Aus Thessaloniki berichtet

Griechenlands Privatisierungsfonds hat neue Chefs, ihre Aufgabe ist noch immer gewaltig: Nur ein Bruchteil der angekündigten Verkäufe von Staatsbesitz wurde bislang umgesetzt. Warum die Privatisierer nicht vorankommen, zeigt sich im Hafen von Thessaloniki.

Griechische Privatisierungsdebatte: Ein bisschen Hafen zu verkaufen Fotos
AP

Das Tafelsilber von Thessaloniki funkelt. Die Mittagssonne brennt auf Pier Nummer eins. In einem klimatisierten Büro sitzt Konstantinos Papaioannou, spricht über Umschlagzahlen und das wachsende Kreuzfahrtgeschäft. Dann sagt der Vizechef der Hafenbehörde den entscheidenden Satz: "Wir brauchen ein bisschen Zeit."

Wenn es etwas gibt, das Griechenland noch weniger hat als Geld, dann ist es Zeit. Weil die Reformen stocken, stehen weitere Finanzhilfen in Frage, und ohne die droht dem Land bereits im August die Pleite. Das wohl größte gebrochene Reformversprechen Griechenlands: die Ankündigung aus dem April 2011, mit Privatisierungen innerhalb von vier Jahren 50 Milliarden Euro einzunehmen.

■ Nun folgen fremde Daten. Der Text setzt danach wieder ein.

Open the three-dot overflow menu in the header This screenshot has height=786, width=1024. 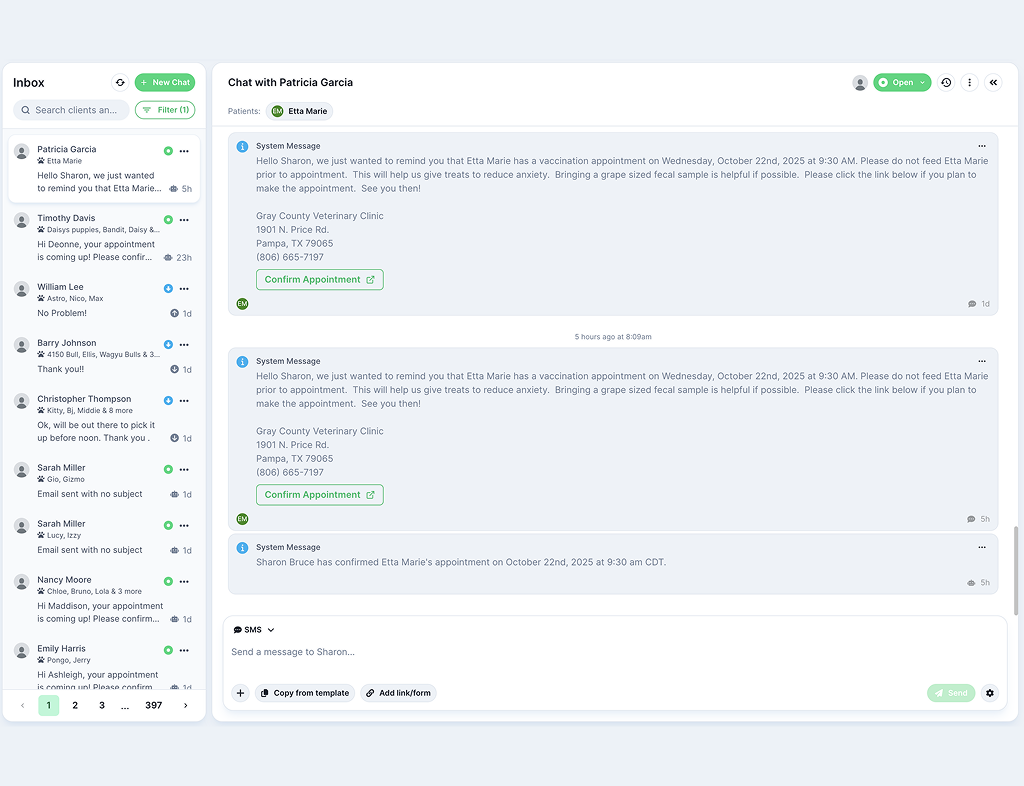click(x=969, y=83)
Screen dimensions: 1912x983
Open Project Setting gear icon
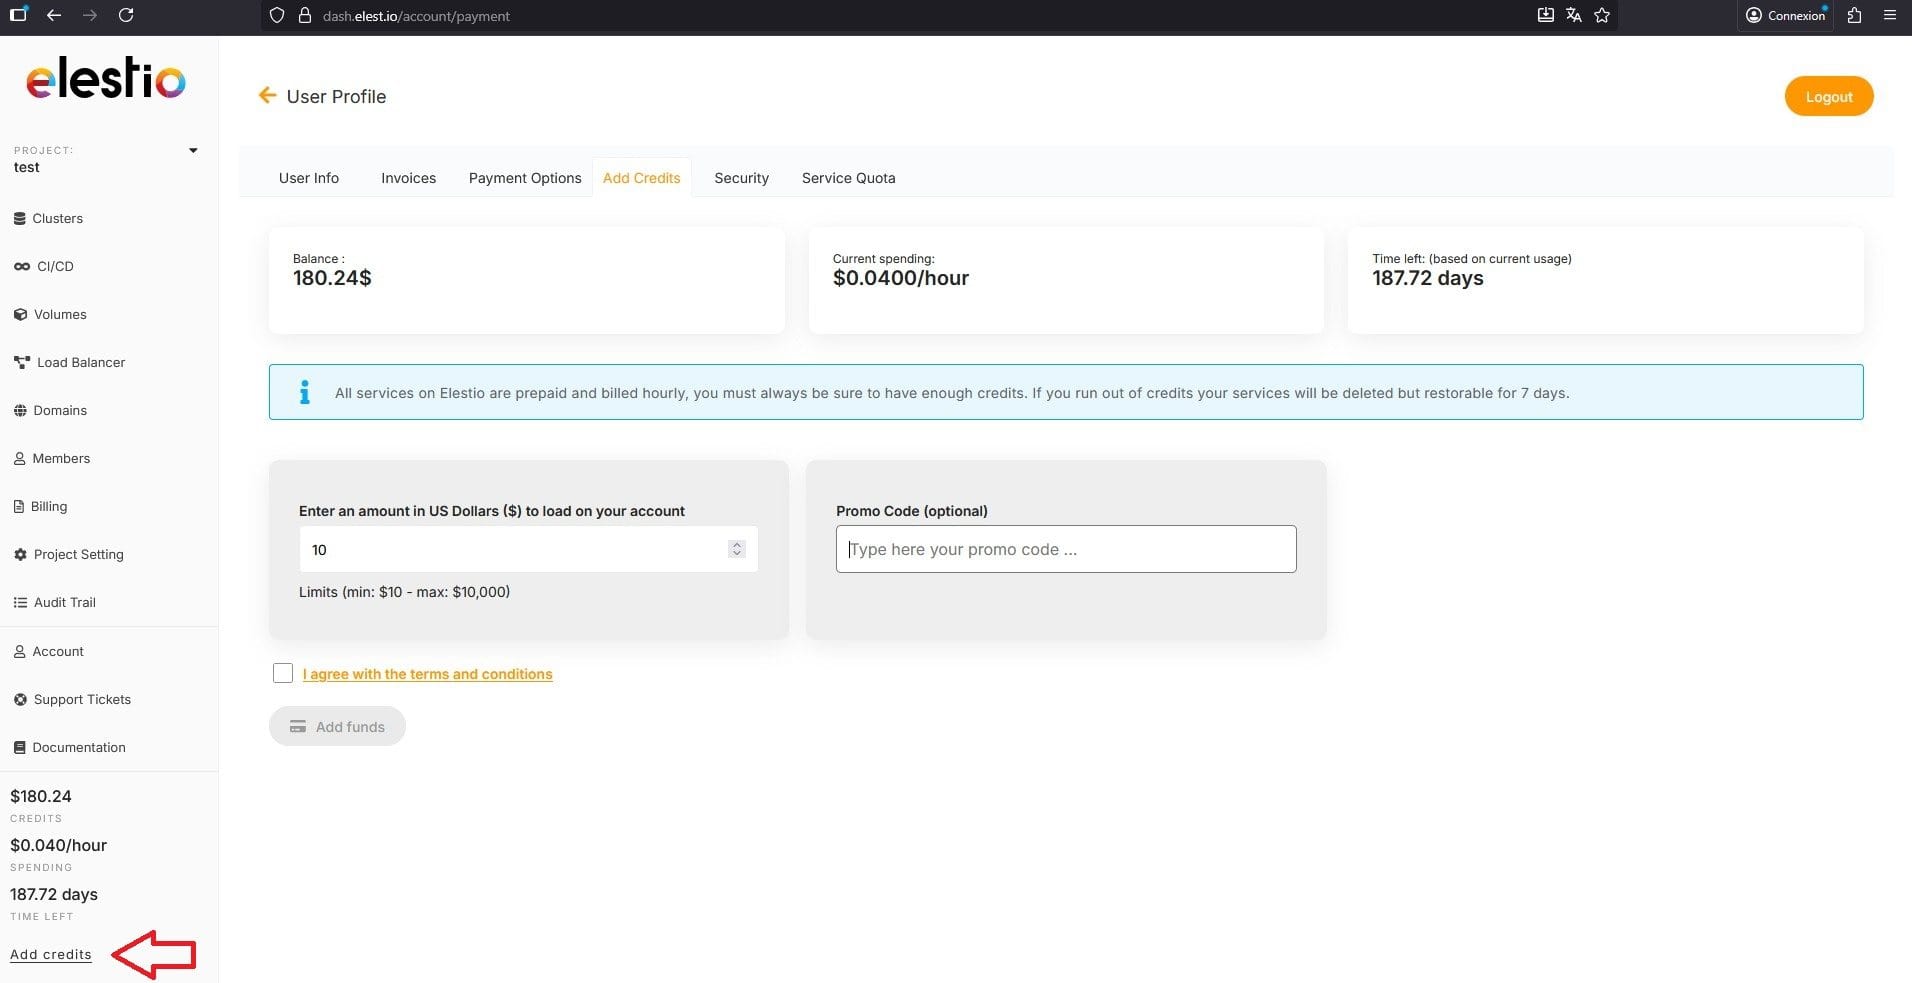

Gut ein Jahr später kann der eigens gegründete staatliche Privatisierungsfonds nur 1,8 Milliarden Euro an Erlösen vorweisen, zuletzt war die Behörde sogar handlungsunfähig. Erst trat Verwaltungsratschef Ioannis Koukiadis zurück, kurz darauf der Geschäftsführer Kostas Mitropoulos. Am Mittwoch wurden die Nachfolger bekannt: Neuer Geschäftsführer wird der Investmentbanker Giannis Emiris, neuer Verwaltungsratschef der Toyota-Manager Takis Athanasopoulos. Ihre Zielvorgabe ist stark geschrumpft: Inzwischen peilt der Fonds noch Einnahmen von neun Milliarden Euro an.

Wie konnte das "größte Privatisierungsprogramm der Welt" (Ex-Finanzminister Evangelos Venizelos) solch ein Rohrkrepierer werden? Ein Besuch in Thessaloniki hilft, das zu verstehen. Denn auch der Hafen der zweitgrößten griechischen Stadt steht auf der Privatisierungsliste. Und auch hier ist bislang wenig passiert.

"Der Staat droht sein Tafelsilber zu verscherbeln"

Dabei geht es in Thessaloniki nicht einmal um eine Komplettprivatisierung. Ein Viertel der Aktien der Hafenbehörde wird bereits an der Börse gehandelt, ein knappes weiteres Viertel sollte verkauft werden. Davon ist derzeit keine Rede mehr. Nur über eine Vermietung von Teilen des Hafens wird noch diskutiert. Dabei war die Teilprivatisierung fest für das dritte Quartal 2011 angekündigt.

Es seien nun mal ungünstige Zeiten, sagt Papioannou. Im Verlauf der Krise ist der Aktienkurs des Hafens stark gefallen. War die Aktie 2008 noch zweitweise mehr als 30 Euro wert, so dümpelt sie derzeit um die zehn Euro. Angemessene Preise ließen sich so nicht erzielen, warnt Fani Gourgouri, Generalsekretärin der griechischen Hafenarbeitervereinigung: "Es besteht die Gefahr, dass das abgebrannte Griechenland sein Tafelsilber verscherbelt."

Neben der schlechten Verhandlungslage bremsen schlagkräftige Arbeitnehmer die Privatisierung - auch in Thessaloniki. Die Hafenarbeiter seien zu 100 Prozent Gewerkschaftsmitglieder, berichtet Gourgouri stolz. Im Kampf um ihre Interessen schrecken sie auch vor radikalen Aktionen nicht zurück. Georgios Kirimkiridis weiß das aus leidvoller Erfahrung.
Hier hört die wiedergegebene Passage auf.